Task >>
Look through the entries and count each line that includes the string "checkbox". Reply with the number alone.

Given data >>
════
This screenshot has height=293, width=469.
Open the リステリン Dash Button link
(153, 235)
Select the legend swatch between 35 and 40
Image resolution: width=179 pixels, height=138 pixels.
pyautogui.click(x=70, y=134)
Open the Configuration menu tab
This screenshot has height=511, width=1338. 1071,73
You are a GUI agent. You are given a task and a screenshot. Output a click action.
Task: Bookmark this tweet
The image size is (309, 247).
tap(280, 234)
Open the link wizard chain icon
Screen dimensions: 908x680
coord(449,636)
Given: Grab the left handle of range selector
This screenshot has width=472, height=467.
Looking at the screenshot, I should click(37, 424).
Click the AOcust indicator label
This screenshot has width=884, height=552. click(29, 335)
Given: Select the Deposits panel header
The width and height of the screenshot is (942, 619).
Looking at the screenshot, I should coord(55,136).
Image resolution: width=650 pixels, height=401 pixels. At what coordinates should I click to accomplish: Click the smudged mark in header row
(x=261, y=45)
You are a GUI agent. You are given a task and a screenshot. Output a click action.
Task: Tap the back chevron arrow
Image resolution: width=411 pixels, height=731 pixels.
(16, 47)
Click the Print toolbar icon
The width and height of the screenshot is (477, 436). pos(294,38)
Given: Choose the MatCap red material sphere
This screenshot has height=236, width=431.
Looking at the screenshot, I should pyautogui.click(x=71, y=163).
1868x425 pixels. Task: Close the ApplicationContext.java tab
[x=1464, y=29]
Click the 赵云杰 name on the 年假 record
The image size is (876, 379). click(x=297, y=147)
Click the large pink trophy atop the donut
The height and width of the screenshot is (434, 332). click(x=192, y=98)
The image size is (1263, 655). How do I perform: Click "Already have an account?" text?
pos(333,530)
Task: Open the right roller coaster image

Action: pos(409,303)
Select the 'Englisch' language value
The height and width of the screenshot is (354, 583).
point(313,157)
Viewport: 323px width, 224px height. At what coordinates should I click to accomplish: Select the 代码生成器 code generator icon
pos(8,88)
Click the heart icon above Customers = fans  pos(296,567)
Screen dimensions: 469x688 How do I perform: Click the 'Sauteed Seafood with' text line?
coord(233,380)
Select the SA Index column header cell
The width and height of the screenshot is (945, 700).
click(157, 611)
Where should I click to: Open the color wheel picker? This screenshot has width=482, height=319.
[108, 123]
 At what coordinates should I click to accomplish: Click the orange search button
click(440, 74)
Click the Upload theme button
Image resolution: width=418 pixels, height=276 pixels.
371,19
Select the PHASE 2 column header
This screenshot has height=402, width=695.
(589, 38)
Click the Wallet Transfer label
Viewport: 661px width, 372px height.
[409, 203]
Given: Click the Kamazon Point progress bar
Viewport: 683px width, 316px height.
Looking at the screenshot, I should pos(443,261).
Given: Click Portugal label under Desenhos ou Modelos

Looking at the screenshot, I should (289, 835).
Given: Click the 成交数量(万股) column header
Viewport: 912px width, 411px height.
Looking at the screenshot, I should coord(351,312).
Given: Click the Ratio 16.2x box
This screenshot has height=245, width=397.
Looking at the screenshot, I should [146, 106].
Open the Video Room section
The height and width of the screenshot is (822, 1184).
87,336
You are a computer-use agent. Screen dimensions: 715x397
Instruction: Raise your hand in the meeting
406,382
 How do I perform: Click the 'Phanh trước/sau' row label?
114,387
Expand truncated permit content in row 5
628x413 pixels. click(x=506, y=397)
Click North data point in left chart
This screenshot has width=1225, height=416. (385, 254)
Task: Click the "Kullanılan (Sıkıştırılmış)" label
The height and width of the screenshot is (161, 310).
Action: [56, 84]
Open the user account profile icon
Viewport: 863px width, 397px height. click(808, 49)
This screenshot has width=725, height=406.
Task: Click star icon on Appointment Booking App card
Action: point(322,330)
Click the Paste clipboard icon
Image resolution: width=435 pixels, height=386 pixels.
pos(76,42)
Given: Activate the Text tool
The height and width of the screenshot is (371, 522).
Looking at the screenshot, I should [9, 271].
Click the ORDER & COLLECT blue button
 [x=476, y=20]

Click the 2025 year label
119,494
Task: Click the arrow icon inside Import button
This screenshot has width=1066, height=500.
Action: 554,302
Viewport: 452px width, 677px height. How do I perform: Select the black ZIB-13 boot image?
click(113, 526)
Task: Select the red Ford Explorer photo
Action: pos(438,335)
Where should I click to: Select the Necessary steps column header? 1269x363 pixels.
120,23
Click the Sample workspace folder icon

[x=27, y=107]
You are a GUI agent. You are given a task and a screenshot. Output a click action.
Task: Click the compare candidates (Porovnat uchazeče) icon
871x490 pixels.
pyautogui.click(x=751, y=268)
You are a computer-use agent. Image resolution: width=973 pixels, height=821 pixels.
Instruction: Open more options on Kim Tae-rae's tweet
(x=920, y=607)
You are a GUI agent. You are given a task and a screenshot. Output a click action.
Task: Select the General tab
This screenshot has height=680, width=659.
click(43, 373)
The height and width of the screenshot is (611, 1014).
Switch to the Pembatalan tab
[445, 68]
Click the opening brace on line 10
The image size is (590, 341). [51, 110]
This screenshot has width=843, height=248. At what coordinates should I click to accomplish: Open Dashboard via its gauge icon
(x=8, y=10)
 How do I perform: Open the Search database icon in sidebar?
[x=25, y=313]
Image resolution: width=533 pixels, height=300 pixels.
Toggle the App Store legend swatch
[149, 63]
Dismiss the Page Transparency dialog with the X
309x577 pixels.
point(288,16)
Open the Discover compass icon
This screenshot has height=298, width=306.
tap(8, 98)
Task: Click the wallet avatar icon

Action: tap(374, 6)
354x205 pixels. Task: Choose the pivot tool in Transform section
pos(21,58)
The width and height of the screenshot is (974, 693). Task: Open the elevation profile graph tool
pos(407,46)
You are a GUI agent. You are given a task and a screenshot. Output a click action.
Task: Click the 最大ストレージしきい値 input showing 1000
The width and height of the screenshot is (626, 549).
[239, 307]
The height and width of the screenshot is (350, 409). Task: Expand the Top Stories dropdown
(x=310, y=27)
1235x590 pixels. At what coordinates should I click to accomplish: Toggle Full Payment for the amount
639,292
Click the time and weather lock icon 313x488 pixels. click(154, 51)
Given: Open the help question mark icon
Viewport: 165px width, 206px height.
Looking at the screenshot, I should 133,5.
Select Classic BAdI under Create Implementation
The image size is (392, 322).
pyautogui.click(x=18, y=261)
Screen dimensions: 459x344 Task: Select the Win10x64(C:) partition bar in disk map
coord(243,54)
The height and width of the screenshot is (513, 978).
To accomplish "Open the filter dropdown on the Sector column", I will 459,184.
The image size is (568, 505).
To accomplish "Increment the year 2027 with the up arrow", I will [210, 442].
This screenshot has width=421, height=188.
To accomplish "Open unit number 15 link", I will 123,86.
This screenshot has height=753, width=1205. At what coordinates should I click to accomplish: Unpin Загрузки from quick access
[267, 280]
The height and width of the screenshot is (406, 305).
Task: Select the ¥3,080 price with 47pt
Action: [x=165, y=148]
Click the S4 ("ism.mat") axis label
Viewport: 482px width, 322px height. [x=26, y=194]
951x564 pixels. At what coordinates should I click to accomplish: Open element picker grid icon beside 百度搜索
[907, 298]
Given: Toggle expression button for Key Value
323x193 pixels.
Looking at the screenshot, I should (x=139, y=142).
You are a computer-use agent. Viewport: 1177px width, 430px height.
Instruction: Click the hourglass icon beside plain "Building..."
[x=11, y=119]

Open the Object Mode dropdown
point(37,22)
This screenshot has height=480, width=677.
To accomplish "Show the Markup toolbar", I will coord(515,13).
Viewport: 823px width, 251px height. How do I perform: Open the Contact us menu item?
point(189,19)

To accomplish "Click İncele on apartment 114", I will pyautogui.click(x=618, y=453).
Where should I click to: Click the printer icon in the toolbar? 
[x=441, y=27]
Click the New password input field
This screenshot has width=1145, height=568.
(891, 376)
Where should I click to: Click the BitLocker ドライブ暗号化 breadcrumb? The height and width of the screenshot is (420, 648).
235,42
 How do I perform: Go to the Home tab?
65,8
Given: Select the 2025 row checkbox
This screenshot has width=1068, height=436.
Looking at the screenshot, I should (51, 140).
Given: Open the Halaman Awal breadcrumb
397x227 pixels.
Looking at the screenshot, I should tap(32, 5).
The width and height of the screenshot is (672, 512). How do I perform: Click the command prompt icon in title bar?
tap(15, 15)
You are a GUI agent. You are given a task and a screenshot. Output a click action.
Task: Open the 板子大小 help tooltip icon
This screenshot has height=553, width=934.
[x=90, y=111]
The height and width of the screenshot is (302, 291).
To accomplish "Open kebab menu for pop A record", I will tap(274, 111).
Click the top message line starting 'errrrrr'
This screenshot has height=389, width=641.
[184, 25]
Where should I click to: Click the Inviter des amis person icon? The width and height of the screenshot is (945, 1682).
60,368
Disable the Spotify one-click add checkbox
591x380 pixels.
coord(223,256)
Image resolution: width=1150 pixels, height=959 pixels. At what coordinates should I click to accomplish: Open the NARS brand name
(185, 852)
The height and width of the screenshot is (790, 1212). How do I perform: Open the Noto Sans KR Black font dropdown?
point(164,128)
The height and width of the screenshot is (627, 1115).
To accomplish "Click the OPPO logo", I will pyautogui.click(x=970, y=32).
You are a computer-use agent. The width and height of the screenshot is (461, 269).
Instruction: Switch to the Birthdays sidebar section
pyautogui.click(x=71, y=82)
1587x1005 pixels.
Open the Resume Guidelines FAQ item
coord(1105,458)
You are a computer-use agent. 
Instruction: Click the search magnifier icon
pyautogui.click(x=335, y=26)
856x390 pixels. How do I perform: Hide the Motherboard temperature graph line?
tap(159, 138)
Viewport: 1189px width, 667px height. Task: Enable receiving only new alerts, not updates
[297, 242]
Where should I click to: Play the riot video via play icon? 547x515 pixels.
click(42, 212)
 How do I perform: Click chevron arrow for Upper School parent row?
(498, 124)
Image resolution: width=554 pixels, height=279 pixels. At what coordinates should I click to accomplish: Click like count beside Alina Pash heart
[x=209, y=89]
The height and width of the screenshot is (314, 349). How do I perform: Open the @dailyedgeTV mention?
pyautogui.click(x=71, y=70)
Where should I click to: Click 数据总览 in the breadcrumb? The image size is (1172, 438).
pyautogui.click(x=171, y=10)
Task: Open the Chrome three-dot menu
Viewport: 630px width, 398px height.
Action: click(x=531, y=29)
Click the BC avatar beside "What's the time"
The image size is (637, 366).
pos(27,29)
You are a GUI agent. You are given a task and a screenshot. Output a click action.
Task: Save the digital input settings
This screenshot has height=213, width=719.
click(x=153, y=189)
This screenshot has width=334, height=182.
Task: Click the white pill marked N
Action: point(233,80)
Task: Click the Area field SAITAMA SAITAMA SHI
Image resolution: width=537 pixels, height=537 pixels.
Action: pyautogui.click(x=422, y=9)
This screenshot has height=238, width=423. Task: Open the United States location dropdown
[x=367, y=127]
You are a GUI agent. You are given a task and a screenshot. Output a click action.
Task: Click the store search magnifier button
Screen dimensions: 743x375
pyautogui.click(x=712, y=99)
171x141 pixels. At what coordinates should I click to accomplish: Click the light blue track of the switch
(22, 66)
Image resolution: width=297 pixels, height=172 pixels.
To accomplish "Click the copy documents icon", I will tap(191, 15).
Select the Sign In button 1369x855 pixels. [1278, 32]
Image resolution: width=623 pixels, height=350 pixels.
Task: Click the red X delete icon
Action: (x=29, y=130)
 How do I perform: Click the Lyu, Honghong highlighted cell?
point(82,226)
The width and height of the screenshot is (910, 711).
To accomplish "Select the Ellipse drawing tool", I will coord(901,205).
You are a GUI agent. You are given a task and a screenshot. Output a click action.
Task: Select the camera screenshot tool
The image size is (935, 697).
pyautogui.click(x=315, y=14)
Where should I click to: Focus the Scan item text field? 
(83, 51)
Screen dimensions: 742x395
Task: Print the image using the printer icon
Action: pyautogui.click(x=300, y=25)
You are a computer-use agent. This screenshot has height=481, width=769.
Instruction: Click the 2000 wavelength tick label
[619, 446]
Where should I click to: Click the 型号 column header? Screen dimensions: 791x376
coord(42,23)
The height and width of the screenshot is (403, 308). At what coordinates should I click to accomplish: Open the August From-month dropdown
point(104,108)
════
Answer to this exercise >>
2